Denys Gagnon, Haute et Profonde la nuit (Hy)

Haute et Profonde la nuit (Denys Gagnon)

Ce livre de Denys Gagnon constitue une curiosité dans la littérature fantastique au Québec. Voilà une oeuvre qui ne se rattache à aucun courant tant son lyrisme poétique et ses références culturelles à des mythes anciens sont singuliers dans la production québécoise. Le recueil de Denys Gagnon compte sept récits poétiques écrits en prose, ce que l’auteur appelle des « sorcelleries lyriques ».

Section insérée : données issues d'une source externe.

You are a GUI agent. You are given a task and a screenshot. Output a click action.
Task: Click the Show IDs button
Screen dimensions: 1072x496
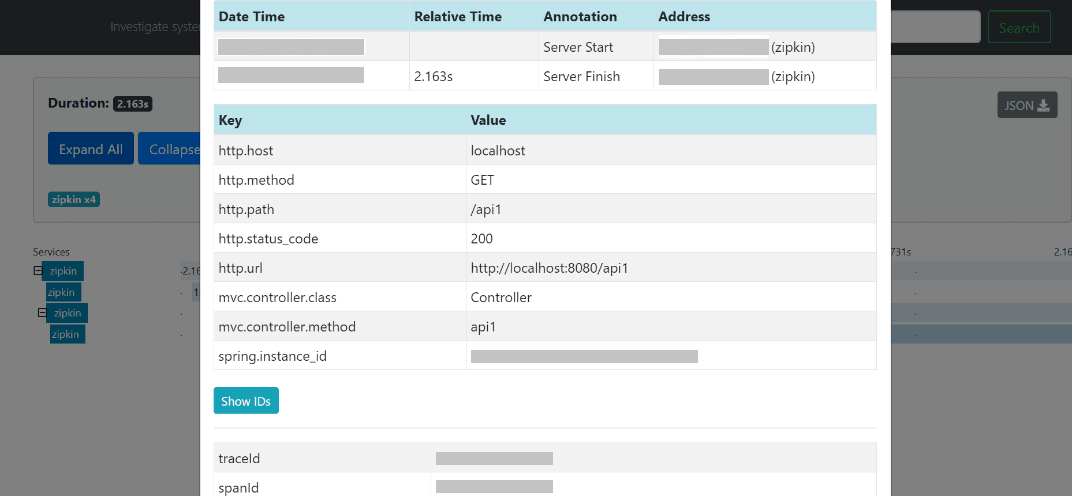click(246, 401)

Au premier chef, c’est la langue utilisée par Gagnon qui nous étonne. Il emploie des mots rares ou tombés en désuétude qui recréent l’atmosphère de l’époque moyenâgeuse qui sert de cadre à ses contes fantastiques. Le style contribue également à cet effet car Gagnon utilise très souvent l’inversion et des tournures de phrases tarabiscotées qui rappellent le classicisme des alexandrins des tragédies de Racine. Cette écriture extrêmement travaillée finit par agacer car elle rend difficile la lecture et brouille en plusieurs occasions la compréhension du récit. Les personnages parlent une langue qui paraît bien affectée à un lecteur du XXe siècle.

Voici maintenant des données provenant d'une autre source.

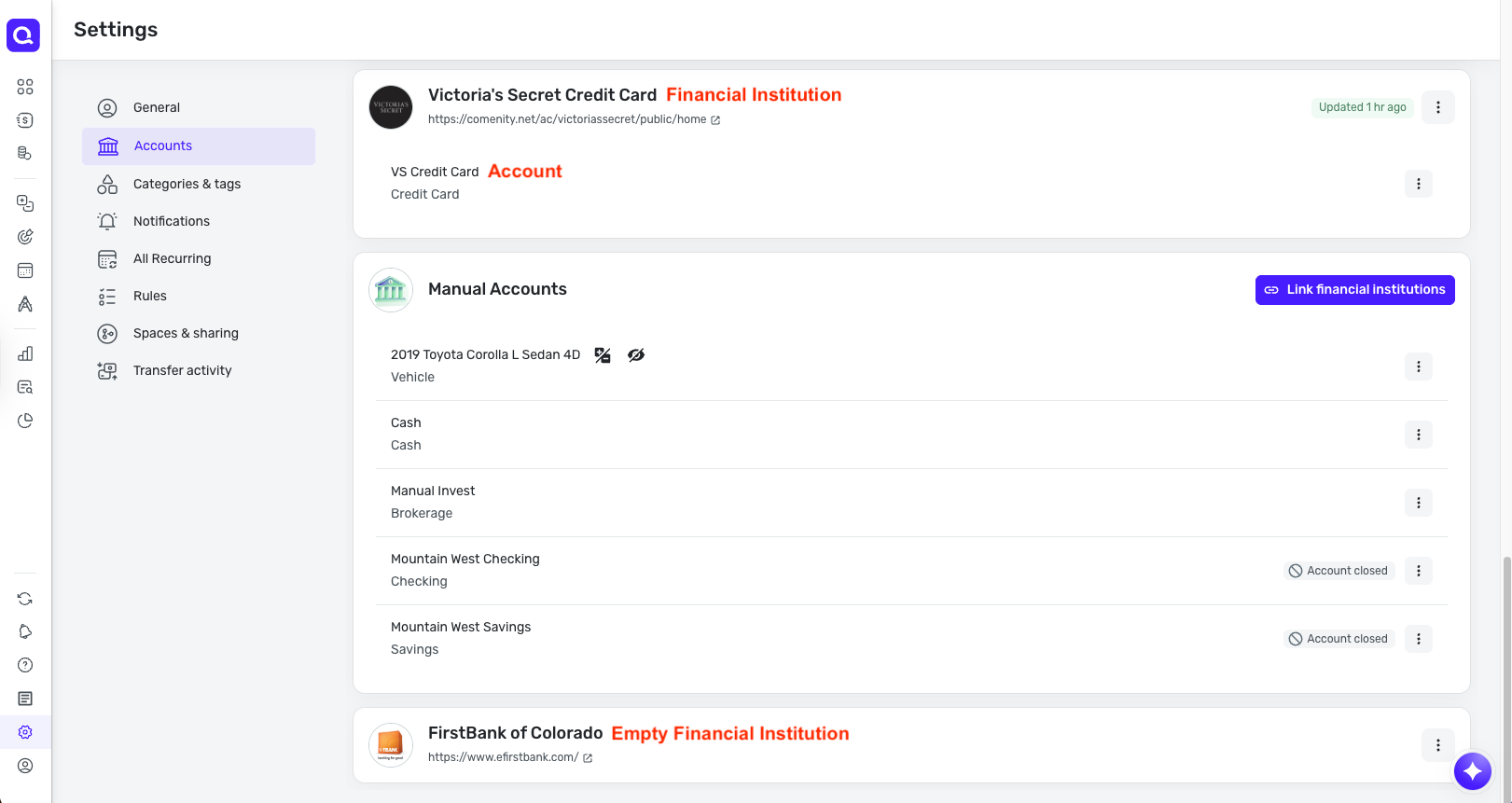Open the help question mark icon
Screen dimensions: 1512x803
(x=25, y=665)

Le fantastique fait son entrée dans le recueil avec le second récit, « La Belle et la Bête ». L’auteur brode une variation sur ce mythe universel, ce qui donne du fantastique très romantique. La Bête est amoureuse de la Belle qu’il a enlevée et qui vit dans son château. Comme le vampire, la Bête est une créature de nuit. Chaque soir, elle demande à la Belle si elle veut devenir son épouse. Chaque soir, la Belle refuse car elle est amoureuse d’un jeune homme pétrifié comme une pierre dans une chambre du château. C’est le frère de la Bête.

Ce drame sentimental, qui s’enrichit d’une résonnance sociale, constitue le meilleur récit du recueil même si on peut déplorer le caractère hiératique des personnages et la lenteur du rythme dû en grande partie au lyrisme exacerbé de l’ensemble.

Haute et Profonde la nuit a pour thème principal l’amour impossible, l’amour contrarié, auquel l’écrivain associe d’emblée la nuit. Cela justifie peut-être la nouvelle qui donne son titre au recueil car à part cela, elle n’a pas de rapport évident avec les autres contes, si ce n’est cette conception primitive du sacré.

La préciosité de cette écriture qui recherche les expressions anciennes et les tournures de phrases vieillottes, ajoutées au passéisme de l’inspiration, m’incite à conclure que Denys Gagnon se complaît dans la littérature décadente. Le sujet en soi n’est pas banal mais le traitement que l’auteur en fait est complètement déphasé et présente l’inconvénient de s’appuyer sur un réseau de références culturelles que tout le monde ne possède pas. Il faudrait connaître parfaitement les mythes et les archétypes (Narcisse, Don Juan, Phèdre) dont il est question pour mieux apprécier, sans doute, le travail de Denys Gagnon. Pour exégètes seulement.

Haute et Profonde la nuit, par Denys Gagnon, Verdun, Éditions E.I.P., 1982, 139 p. Recueil.